The political analyst of the consulting firm Clivajes, Esteban Regueira, told EFE that the main cause of the fall of the presidential image is due to the structural economic problems that Argentina has been going through since 2019 and could not be solved currently.
“The government prioritized agreeing with creditors, which, although it was something fundamental and necessary, ended up sacrificing the containment of the local economy, and if you add the internal conflicts that the ruling coalition of the Frente de Todos maintains, it ends up being a lethal combination,” the specialist explained.
A report published at the beginning of this month by the D’Alessio IROL firm indicated that the Fernández government has 73% of negative opinion, the highest since he assumed the Presidency.
The concern of Argentines, regardless of their ideology, is inflation and the increase in prices of essential products.
According to the National Institute of Statistics and Censuses (Indec), last month’s inflation rate experienced a year-on-year increase of 58%, the highest increase since January 1992, when the country was beginning to emerge from hyperinflation.
This increase only increased the criticism of the Fernandez government, whose economic policies have not yet succeeded in calming a problem that is already chronic in the South American country.
CONFLICT OF INTERESTS
On the other hand, the internal conflict of the head of state with the vice-president and former president, Cristina Fernández (2007-2015), hinders the management in general and the resolution of the economic crisis in particular.
Last Monday, the Secretary of Domestic Trade, Roberto Feletti, who played a crucial role in price control and was an official close to the vice-president, resigned.

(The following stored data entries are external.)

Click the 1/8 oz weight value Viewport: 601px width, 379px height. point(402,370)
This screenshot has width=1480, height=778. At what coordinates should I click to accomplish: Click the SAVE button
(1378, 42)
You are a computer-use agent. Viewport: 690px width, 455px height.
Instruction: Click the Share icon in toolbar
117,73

Feletti made this decision after Fernández decided last Friday that the Secretariat of Domestic Trade would be transferred from the Ministry of Productive Development to the Ministry of Economy, under the orders of Martín Guzmán, a minister whose economic policy is publicly objected to by Cristina Fernández and the political sector that the former president leads within the ruling Frente de Todos (Front for All).
Cristina Fernández wants “to separate herself from the current management because it does not agree with the objectives of the social economy that Kirchnerism used to become strong while in power,” according to Regueira.
“THE COUP DE GRACE”
The decision of a judge this week to homologate the agreement between the Argentine president and the Prosecutor’s Office to close the case for the birthday celebration of his partner, Fabiola Yáñez, which took place at the presidential residence in July 2020, amid confinement due to the covid-19 pandemic, has been criticized by the opposition.
Prosecutor Rodolfo Domínguez of the Federal Prosecutor’s Office 2 of San Isidro had considered “reasonable” the donation of ARS 1.6 million (US$13,400) to close the case that impacted the president’s public image.
On the eve of the legislative elections, the case broke out last year when several photos of Yáñez’s 39th birthday party at the presidential Quinta de Olivos were leaked to the press.
It led to the opening of a judicial investigation for the alleged violation of the sanitary restrictions in force at the time, for which the president, his partner, and the nine friends with whom he celebrated the birthday were charged.
According to Regueira, the Olivos party was a kind of “coup de grace” for the president.
“In Argentina, the informal economy is enormous, and if they do not go out to work, they do not bring money home. That was a critical political trigger for the Frente de Todos, which was the beginning of the breakup of the coalition,” he concluded.
Although calls had circulated on the social networks for a march on May 25 in the capital against the government of Fernandez, so far, it has not taken place.